L’autrice baie-comoise Francine Chicoine revient enchantée de la soixantième édition du Salon du livre de Rimouski, tenue du 6 au 9 novembre au Centre des congrès de l’endroit. Elle y a présenté sa dernière œuvre, Même si on oublie tout le reste, un carnet d’écrivain lancé en mars 2025.
Mme Chicoine a fait partie des quelque 300 auteurs et autrices à ce rendez-vous, le plus ancien événement du genre au Québec. Elle a participé à des séances de dédicaces, en plus de monter sur scène lors d’une soirée de poésie réunissant plusieurs écrivains. Chacun a lu un extrait de son livre.
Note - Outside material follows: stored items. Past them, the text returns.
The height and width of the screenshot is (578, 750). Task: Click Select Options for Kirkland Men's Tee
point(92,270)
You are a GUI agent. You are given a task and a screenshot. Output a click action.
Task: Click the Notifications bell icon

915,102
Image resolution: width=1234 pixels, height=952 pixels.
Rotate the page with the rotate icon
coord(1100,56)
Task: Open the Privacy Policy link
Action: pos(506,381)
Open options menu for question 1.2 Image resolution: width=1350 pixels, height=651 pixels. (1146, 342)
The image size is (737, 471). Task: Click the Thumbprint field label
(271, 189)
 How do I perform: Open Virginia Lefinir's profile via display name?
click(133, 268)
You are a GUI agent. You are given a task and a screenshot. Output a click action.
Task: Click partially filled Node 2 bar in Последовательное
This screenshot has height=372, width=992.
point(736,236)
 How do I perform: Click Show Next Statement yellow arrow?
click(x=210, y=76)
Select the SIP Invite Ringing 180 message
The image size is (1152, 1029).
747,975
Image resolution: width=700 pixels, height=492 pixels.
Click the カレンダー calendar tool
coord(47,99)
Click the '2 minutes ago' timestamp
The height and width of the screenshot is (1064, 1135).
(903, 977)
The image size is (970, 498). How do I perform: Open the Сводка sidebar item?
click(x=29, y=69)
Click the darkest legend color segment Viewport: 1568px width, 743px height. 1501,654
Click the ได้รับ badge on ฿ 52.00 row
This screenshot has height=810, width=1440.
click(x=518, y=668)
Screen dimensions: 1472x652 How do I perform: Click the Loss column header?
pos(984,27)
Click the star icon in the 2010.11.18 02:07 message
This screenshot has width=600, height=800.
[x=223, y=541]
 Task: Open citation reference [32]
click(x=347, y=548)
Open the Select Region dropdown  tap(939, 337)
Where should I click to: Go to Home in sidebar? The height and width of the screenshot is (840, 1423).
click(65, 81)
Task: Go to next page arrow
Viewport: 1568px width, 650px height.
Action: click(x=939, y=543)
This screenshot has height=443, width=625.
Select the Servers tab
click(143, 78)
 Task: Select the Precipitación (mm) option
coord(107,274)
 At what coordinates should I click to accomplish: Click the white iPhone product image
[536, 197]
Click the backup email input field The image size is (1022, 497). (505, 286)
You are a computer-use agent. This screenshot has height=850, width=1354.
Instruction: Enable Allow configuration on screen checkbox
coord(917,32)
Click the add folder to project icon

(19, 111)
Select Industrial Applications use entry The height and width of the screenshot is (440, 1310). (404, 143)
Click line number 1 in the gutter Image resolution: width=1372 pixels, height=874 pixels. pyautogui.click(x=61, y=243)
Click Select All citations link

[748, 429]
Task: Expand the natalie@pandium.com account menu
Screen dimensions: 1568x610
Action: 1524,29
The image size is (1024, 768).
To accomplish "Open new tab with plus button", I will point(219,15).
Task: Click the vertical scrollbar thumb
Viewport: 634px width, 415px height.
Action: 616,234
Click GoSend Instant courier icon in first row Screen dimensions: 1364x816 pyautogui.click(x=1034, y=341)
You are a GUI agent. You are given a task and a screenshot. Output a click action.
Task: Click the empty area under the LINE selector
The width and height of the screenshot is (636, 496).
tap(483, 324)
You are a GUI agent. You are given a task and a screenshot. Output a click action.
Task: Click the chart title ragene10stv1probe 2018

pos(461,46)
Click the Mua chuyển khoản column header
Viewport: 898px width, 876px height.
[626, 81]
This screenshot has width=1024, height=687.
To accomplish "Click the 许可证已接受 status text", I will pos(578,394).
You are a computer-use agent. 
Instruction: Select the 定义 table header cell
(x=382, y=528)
Même si on oublie tout le reste, son neuvième ouvrage, est publié aux Éditions David. « C’est un livre qui se veut un espoir, qui n’est pas assourdissant », assure l’autrice. Elle y couche sur papier ce qui la préoccupe à travers des différentes facettes de sa vie.
Au fil des ans, Francine Chicoine dit avoir colligé moult notes sur des sujets variés. « Il y a dans la vie des choses qui nous marquent. » Ses proches, en particulier sa mère, ont une belle place dans ses écrits. Des écrits qui, réunis dans son bouquin, font voyager les lecteurs « de la banalité du quotidien aux beautés de la nature, des petits bonheurs aux souffrances de l’humanité, de la parole à l’écoute et au silence réparateur », peut-on lire sur la quatrième de couverture.
L’autrice jette un regard sur ce qui l’entoure à travers une période qui s’est étendue sur 20 ans. « Avant, je n’avais pas le temps de mettre sur papier toutes les notes prises. Je n’avais pas le temps pour mes affaires personnelles. »
La Baie-Comoise a dirigé pendant 13 ans la collection Haïku, aux Éditions David. On lui doit aussi la fondation du Camp littéraire de Baie-Comeau, des Éditions Tire-Veille et de l’École nationale de haïku.